提示文
════════════════════

時系列不等価コントロール群デザイン【統計解析講義応用】


目次  時系列不等価コントロール群デザイン【統計解析講義応用】

 

 

時系列不等価コントロール群デザイン

 

ソング,グリー,ルディー,ダグラス,ダイアー〔Song,Daly, Rudy, Douglas, & Dyer, 1997〕は,ナースの管理による特別ケアユニットで働くナースと,従来の集中治療室で働くナースとを比較して,欠勤率と退職率を検証した.

 

2つのユニットを4年間にわたって比較した.

 

単純な時系列デザインについて,多くの変形が可能であり,看護研究者によってもちいられている.

 

たとえば,いくつかの異なる時点で処理を施したり,時間に従って処理を強化したり,またはある時点で処理を施し,のちの時点で処理を中止(withdrawing)したり,ときには処理を再度施す(reinstitution of treatment)ことで,ある処理の効果に関して,新たなエビデンスを得ることができる.

 

臨床看護研究者は,時系列デザインのようなものをもちいるのに,よい立場にいることが多い.

 

というのは,患者の機能測定は,通常,長期にわたって複数の時点で定期的に行うからである.

 

臨床研究でときどきもちいる時系列の方法について,その特別な適用に,単一対象実験(single-subject experiment)ということもある)というものがある.

 

単一対象研究は,時系列デザインを使い,コントロール条件下にある1人の患者(または少人数の患者)の反応に基づいて,介入についての情報を集める.

 

単一対象の方法に関する文献では,もっとも基礎的なデザインには,データ収集のベースラインの相(A)と介入の相(B)が含まれ,ABデザイン(AB design)というものをつくる.

 

実験処理を中止した場合は,それはABAデザインとなる.

 

そして,中止された処理が再開された場合は, ABABデザインとなる.

 

ポートニーとワトキンス〔Portney & Watkins, 2000〕は,臨床環境における単一対象研究について,貴重な指針を提示している.

 

単一対象デザインの例

 

ランドルト,マルティ,ウィドナー,ミュリ〔Landolt,Marti, Widner, & Meuli, 2002〕は.単一対象実験を(複数の患者に)もちいて,アニメ映画鑑賞が,やけどを負った子どもの疼痛行動の軽減に効果的かどうかを調べた.

 

実験の条件と比較の条件

 

実験デザインをもちいる研究者と同じように,準実験的方法をもちいる研究者も,公平な検証のための機会を提供する,

 

強い介入を開発するよう努力したほうがよい.また,介入が何をもたらすかを記録するプロトコルを開発する必要がある.

════════════════════

データ抜粋

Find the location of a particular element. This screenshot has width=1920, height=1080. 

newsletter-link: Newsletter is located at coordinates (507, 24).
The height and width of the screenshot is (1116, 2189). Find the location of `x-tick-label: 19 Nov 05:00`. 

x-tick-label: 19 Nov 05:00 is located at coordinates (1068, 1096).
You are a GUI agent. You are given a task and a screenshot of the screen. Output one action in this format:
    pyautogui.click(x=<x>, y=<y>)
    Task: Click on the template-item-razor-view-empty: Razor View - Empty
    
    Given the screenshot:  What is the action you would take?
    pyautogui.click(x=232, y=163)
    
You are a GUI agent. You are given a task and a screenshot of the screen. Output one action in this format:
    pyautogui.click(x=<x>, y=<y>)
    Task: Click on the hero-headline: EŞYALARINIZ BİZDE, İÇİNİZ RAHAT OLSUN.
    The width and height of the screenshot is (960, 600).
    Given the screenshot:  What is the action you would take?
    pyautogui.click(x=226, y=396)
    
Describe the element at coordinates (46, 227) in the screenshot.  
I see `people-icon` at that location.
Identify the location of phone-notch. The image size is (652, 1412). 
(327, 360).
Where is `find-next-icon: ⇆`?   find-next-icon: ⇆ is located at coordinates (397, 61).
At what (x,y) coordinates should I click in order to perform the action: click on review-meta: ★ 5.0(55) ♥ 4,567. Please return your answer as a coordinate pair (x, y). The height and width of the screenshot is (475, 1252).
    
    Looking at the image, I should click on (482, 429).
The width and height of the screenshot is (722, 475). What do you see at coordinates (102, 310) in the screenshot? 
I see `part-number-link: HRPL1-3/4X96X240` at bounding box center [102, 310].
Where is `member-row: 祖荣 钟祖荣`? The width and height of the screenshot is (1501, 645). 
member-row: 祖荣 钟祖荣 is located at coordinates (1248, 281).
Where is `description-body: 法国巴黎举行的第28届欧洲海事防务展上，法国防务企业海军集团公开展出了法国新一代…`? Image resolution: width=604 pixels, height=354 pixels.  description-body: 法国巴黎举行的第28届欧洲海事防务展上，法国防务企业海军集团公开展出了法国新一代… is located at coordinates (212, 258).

════════════════════

作成内容
時系列デザインについての提示文を、最後の文に続けて書き継ぎなさい。

解答欄
 

研究者は,とくに慎重に,準実験における反事実条件を理解し記録する必要がある.

 

不等価コントロール群デザインの場合,これは比較グループが曝露されている条件を理解することを意味する.

 

新しいプライマリー・ナーシングシステムとの比較に,従来のナーシングシステムを行っている病院をもちいる先述の例では,従来のシステムの性格を十分にわかっているべきであろう.

 

時系列デザインでは,反事実条件は,介入の実施の前に存在している条件である.

 

準実験の長所と限界

 

準実験の大きな長所は,実用的なことである.

 

現実世界では,真の実験を行うのは,不可能でないとしてもむずかしいだろう.

 

看護研究は,通常,現実生活の環境で行われる.

 

そこでは,改革的な処理を無作為に,ある人々に行い,ある人々には行わないということはむずかしい.

 

実験するのに十分な厳密性が不可能な場合,準実験デザインでは,ある種の研究コントロールを導入する.

 

しかし,準実験デザインをもちいる研究者は,その弱点もよく理解しなくてはならない.

 

そして,結果を解釈する際には,その弱点を考慮しなくてはならない.

 

準実験デザインをもちいる場合,結果の説明として,実験操作に競合するいくつかの対立仮説(rival hypothesis)があるかもしれない。

 

 

ヘロイン中毒の母親をもつ赤ん坊のグループに,ある薬物を与える場合を例にして,その処理が,これらに典型的にみられる低出生体重児において,体重増加をもたらすかどうかを評価するとしよう.

 

比較群をもちいないか,または不等価コントロール群をもちいて,体重増加が観察されたとすれば,われわれは次のように問われなければならない.

 

「他の因子が体重増加の原因ではないか,または影響したということがもっともらしいのではないか」.「赤ん坊の実験群と比較群での処理前の差が,体重増加の差になったのではないだろうか」.

 

「赤ん坊は,成長した結果,単に体重が増えたのではないだろうか」.これらの問いのいずれに対する答えも「イエス」ならば,われわれが推論できる実験処理の影響は,著しく弱いものなる.

 

もちろん,それら脅威のうちのどれ1つとして,そのもっともらしさを明確には答えられない.

 

それは,一般に判断を働かせなければならない状況である.

 

準実験から得られた結論は,客観的な評価基準によるよりも,かなりの程度,人間の判断に依存するため,因果関係の推論は妥当性の低いものとなるかもしれない.

 

準実験研究の例

 

ブル,ハンセン,グロス〔Bull, Hansen, & Gross 2000〕は,強力な準実験デザインをもちいて,心不全で入院した高齢の患者の退院計画について,専門職と患者間のパートナーシップモデルを実施した効果を評価した.

 

介入のデザインの目的は,高齢患者のフォローアップケアヘのニーズを容易に特定することと,より徹底的な査定を要する人々を特定することであった.

 

退院計画モデルを1つの病院で実施し,新しいモデルを採用していない別の病院で,不等価コントロール群を確保した.

 

規模,タイプ,心疾患病棟で使われている退院計画の実践について,両者の病院をマッチングした.

 

介入前と退院後2週間および2か月の時点で,測定範囲〔健康状態,患者の満足度,ヘルス・ローカス・オブ・コントロール(health locus of control) など)に関するデータを,患者と介護者から収集した.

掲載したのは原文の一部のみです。